Dataset entries
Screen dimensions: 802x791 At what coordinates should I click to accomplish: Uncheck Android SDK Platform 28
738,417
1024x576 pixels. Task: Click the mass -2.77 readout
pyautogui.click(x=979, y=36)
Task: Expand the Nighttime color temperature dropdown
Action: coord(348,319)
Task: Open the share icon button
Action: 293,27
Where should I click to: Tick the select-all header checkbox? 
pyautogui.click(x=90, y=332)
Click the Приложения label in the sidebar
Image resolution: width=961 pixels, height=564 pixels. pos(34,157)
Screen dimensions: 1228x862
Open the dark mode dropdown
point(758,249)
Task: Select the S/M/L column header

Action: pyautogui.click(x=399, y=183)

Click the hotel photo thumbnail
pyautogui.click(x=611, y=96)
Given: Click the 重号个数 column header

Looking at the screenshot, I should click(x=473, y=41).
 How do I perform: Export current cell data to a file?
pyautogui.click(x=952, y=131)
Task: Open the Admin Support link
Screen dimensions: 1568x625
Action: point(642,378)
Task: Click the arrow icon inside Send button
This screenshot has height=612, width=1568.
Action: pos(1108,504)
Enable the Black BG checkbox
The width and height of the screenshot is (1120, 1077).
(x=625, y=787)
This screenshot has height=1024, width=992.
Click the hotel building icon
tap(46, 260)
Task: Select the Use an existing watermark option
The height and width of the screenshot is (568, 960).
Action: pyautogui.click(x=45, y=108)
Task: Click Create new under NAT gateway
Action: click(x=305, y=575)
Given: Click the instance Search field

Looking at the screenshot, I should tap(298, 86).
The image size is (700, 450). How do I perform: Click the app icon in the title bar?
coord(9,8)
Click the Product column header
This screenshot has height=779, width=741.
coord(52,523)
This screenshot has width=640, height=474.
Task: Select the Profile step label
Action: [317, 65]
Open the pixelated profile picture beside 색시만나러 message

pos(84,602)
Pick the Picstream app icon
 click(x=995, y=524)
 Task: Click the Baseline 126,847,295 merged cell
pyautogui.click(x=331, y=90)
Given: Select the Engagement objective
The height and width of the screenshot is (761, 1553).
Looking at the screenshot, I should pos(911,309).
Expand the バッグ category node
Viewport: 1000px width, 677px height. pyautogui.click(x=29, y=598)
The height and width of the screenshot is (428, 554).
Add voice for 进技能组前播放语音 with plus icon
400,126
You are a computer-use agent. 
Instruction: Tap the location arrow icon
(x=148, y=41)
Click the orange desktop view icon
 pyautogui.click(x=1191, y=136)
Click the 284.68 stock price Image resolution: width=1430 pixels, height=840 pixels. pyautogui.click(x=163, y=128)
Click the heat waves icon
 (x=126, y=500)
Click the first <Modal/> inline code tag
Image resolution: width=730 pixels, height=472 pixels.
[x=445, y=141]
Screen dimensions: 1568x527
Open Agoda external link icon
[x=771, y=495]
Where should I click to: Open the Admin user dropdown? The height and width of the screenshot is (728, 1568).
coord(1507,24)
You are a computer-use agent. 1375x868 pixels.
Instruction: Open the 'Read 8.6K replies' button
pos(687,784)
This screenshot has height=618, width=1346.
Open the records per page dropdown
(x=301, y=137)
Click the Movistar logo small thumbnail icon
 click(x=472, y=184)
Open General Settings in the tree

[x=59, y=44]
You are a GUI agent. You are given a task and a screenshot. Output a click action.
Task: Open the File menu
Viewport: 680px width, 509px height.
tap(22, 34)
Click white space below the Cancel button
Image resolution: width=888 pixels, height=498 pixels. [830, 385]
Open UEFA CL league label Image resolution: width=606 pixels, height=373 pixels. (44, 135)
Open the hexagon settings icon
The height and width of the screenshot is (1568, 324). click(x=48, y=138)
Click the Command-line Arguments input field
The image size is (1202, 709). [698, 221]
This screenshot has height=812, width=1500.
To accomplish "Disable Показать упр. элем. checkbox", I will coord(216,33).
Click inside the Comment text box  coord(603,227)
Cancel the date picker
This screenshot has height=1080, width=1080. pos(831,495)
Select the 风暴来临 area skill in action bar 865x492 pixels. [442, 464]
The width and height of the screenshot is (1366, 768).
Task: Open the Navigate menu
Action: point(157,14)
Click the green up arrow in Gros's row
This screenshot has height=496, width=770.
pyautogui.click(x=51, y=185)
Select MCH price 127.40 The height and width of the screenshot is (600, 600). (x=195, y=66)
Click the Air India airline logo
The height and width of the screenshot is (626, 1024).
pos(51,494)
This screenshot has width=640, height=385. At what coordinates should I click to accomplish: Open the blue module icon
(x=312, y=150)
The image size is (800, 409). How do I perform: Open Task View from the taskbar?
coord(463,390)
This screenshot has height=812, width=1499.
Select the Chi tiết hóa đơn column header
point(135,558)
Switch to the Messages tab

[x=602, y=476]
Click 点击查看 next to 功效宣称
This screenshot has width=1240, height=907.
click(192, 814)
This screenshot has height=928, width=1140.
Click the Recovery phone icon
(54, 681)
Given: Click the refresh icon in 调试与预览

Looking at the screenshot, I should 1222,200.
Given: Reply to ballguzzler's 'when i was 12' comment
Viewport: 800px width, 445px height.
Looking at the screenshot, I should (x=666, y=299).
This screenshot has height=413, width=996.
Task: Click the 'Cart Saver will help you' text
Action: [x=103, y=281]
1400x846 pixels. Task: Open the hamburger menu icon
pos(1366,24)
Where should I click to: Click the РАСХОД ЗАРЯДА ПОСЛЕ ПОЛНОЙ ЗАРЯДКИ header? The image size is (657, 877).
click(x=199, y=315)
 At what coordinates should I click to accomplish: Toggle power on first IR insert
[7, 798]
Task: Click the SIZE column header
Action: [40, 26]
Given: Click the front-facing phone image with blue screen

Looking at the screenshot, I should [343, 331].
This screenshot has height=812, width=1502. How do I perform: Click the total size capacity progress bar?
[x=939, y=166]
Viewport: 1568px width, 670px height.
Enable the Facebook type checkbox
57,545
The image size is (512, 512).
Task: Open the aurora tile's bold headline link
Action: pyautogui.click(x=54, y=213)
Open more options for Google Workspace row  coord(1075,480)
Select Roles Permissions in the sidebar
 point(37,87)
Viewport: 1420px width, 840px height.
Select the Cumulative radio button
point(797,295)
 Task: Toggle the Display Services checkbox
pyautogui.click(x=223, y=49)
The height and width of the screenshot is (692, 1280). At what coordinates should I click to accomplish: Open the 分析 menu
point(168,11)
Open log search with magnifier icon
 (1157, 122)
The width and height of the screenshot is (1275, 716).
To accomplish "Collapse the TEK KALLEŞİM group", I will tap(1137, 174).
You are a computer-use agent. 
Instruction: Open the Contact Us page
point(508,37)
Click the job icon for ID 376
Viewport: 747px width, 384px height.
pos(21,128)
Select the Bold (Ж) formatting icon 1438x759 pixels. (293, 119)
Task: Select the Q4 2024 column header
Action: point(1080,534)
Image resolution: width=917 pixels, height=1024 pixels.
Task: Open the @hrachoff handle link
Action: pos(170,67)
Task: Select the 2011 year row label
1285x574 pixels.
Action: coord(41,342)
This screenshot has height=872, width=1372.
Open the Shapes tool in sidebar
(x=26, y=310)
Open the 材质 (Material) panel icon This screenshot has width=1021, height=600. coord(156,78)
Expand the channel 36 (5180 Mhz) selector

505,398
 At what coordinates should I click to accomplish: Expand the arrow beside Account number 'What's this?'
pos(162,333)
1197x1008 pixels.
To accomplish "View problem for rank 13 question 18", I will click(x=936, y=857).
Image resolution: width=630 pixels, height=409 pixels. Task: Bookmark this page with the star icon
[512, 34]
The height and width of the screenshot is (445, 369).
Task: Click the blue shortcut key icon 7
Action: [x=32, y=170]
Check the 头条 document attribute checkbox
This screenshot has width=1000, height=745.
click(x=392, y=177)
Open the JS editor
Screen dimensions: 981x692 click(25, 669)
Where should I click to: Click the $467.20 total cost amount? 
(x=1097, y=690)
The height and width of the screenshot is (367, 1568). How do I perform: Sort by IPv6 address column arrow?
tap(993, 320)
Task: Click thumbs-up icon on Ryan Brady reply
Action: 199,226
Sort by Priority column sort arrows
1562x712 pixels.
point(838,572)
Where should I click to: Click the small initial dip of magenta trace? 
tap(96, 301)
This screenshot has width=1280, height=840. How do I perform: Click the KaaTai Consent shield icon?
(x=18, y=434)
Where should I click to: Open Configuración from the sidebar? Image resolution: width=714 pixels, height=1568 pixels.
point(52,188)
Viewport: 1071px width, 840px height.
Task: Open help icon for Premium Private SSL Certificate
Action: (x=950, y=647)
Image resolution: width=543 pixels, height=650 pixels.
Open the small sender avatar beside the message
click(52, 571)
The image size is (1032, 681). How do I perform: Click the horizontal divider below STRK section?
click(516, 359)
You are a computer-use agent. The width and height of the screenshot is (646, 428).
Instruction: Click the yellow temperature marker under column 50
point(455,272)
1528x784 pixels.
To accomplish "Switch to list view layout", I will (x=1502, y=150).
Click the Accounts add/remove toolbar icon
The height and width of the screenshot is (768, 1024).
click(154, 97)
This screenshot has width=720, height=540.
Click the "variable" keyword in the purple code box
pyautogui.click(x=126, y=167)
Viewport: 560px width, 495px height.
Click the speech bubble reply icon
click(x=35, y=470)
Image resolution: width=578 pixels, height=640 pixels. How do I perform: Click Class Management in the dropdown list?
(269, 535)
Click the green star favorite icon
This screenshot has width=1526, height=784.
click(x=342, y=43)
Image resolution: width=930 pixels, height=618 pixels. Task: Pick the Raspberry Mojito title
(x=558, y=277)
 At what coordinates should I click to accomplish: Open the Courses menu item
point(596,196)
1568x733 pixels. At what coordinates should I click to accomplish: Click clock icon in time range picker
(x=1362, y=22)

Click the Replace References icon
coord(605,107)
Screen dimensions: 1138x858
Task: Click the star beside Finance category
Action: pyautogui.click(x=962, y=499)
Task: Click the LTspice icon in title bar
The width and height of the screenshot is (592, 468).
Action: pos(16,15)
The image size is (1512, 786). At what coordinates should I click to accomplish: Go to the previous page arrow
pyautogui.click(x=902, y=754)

Problem statement: The expected result is every line above containing the string "computer".

Your solution:
You are a computer-use agent. 
You are a computer-use agent. 1375x868 pixels.
You are a computer-use agent. 
You are a computer-use agent. The width and height of the screenshot is (646, 428).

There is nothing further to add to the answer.